As the chief guest, Foreign Secretary Masud Bin Momen said countries that already have footprints in the subcontinent are seizing the trade advantages. "We only have ten missions there. However, we have made some progress in some countries including Sudan."
Asked why there is no remarkable success in contract farming in African countries yet, the foreign secretary said, "It takes time. Besides, there must be a structure first. We are working on it."
Though there are several challenges at home for investing abroad, he urged the private sector to ramp up their trade initiatives to Africa first.
"...It is not possible now to say exactly when we will get the results, but we will continue our efforts," Masud Bin Momen added.
Mentioning Africa's local culture and sensitivities should be considered before making investments, the foreign secretary said, "There is no one-size-fits-all solution here. Africa is a big continent and each country has a different legal system."
Syeda Rozana Rashid, international relations professor at Dhaka University, talked about the potentials of the Bangladesh-Africa migration corridor.
She said, "The African subcontinent accounts for less than 1% of our total labour migration. But there is huge potential there, particularly in contract farming. There are also booming economies where we can send skilled and unskilled workers in infrastructure, construction, service sectors, IT and mining."
"Besides, there are scopes for educational migration of African students to Bangladesh for higher studies," she noted.
Around 2.5 lakh Bangladeshis are working in different African countries, according to unofficial estimates. Of them, more than 1 lakh are in South Africa where most of the Bangladeshis are self-employed.

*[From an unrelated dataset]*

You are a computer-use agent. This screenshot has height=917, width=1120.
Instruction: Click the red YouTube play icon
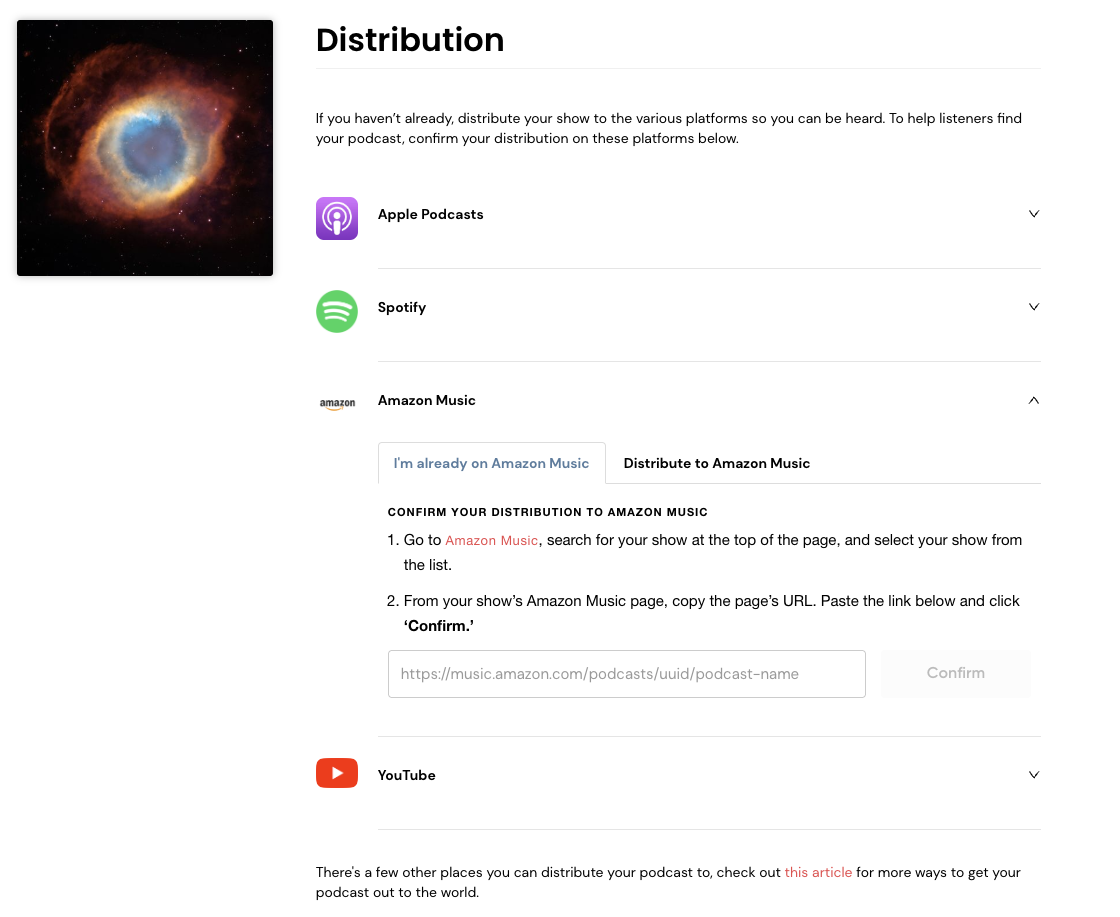[x=336, y=773]
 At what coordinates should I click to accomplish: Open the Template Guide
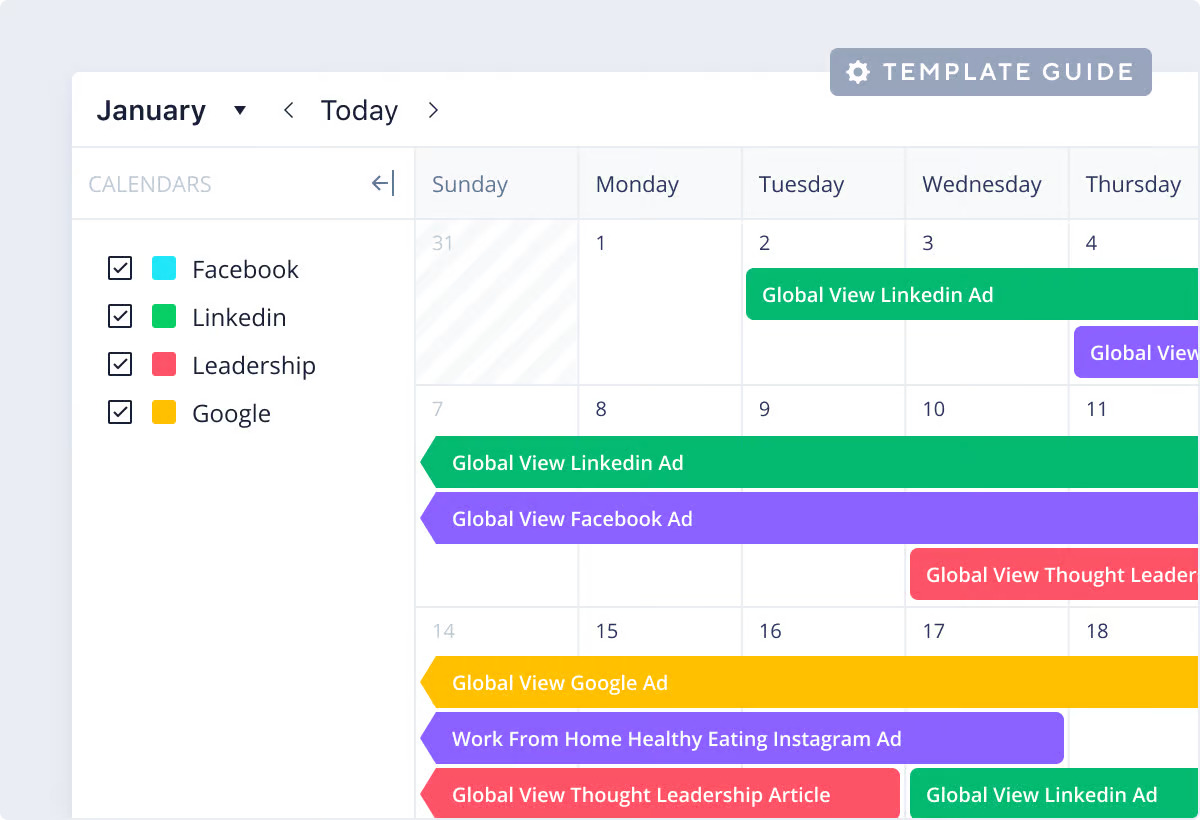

According to the Bureau of Manpower, Employment and Training (BMET), around 1.22 lakh Bangladeshis have been employed in Libya since 1976.
Ambassador Kazi Imtiaz Hossain, chairman of the Bangladesh Institute of International and Strategic Studies; Fahmida Khatun, executive director of the Centre for Policy Dialogue; Major General Sheikh Pasha Habib Uddin, director general of the Bangladesh Institute of International and Strategic Studies; Brigadier General Shamim Kamal of the National Defence College; Shams Mahmud, honorary consul of Ethiopia to Bangladesh and former president of the Dhaka Chamber of Commerce and Industry; spoke at the event.
Binayak Sen, director general of the Bangladesh Institute of Development Studies, moderated the working session of the event.